In 1949 one of George’s sons (we're not sure which one) applied for planning permission to extend the slaughterhouse, by adding a ‘shed for the storage of implements’. Permission was received and the extension was constructed in 1950; although it does not appear that he actually owned all the land it was built on. It was brick built and open-fronted, with steel trusses and a corrugated asbestos cement roof.

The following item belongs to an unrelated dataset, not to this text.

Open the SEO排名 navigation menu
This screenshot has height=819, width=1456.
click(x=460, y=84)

It appears that both wings fell out of regular use just a few years after the extension was built. In the 1970s and '80s the original stone building was used as changing rooms for Parkend Football Club and the extension was in occasional use as a vehicle workshop.

 

In 1986, both wings were bought by Fordwater Pumping supplies and converted into 3 units. The original building was divided into two units; which were let as a kitchen revival shop (upstairs) and tearooms (downstairs). The 1950 extension was the third unit, and was let as a warehouse.

 

When the buildings were being renovated in 1986, a large number of abattoir hooks, called gambrels, were recovered from the property and are now hanging from a beam in the Fountain Inn. When we first displayed them Rob Wilkins told me that, when he was a child, he and his friends used to work there and his story says a lot about early twentieth century attitudes to children. A live pig would be hung up using the sharp hooks on a gambrel, which were pushed between the tendons in its hinds legs. Its throat was then cut (in front of the children) who had to collect the blood in a bucket and stir it continuously until it cooled; to stop it coagulating. It was used to make black pudding and there was a pudding-boiler in the bottom corner of (what is now) the rear car park. The children were paid in meat, which they took home to their mothers.

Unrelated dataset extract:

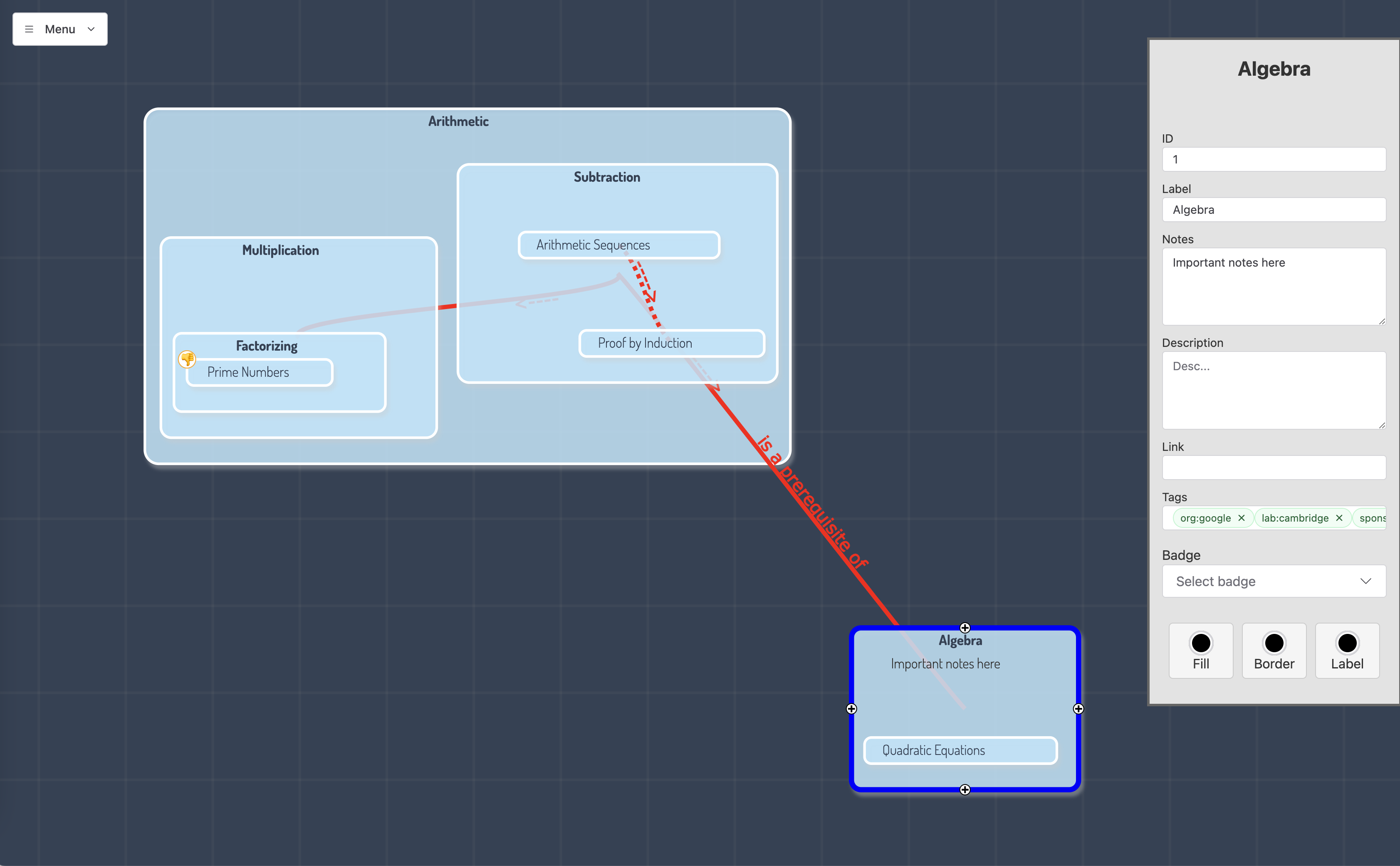
Task: Click into the Label input field
Action: point(1274,210)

The building also underwent extensive alterations in 1993. After struggling to find suitable tenants, the two units in the original building were converted to a hostel, called The Fountain Lodge, which opened in 1994. The lower unit continued to be let as a warehouse until it was converted to become an extension of the hostel in 1997. As part of the conversion a doorway was knocked through to connect the original building and the 1950 extension.

Declining popularity of shared dormitory accommodation and higher customer expectations resulted in the hostel becoming increasingly unviable. In March 2020 it closed due to the Covid pandemic, but did not re-open. The whole building was in need of refurbishment and, to avoid further deterioration, a new roof was installed on the 1950s extension in November 2020 - although its future use was still undecided at the time.

 

In March 2023 planning permission was received to convert the original building to a residential house (now Holly House) and the 1950s extension to a holiday-let property (which retains the name, The Fountain Lodge). 

During the alterations, it was discovered that the 1950s extension is constructed of PRC bricks. In most Forest of Dean coal mines, the coal seam lies near, or even next to, layers of clay which needed to be removed in order to access the coal. Rather than waste this incidental resource, some pits used it to make bricks. PRC stands for Princess Royal Colliery, which was located in Whitecroft, although the brickworks was located a short distance away in Saunders Green. They began producing bricks in the 1930s, but contrary to popular belief, very little of the clay actually originated at the Princess Royal Colliery, and most of it was bought from other pits. The brickworks closed early in the early-1950s.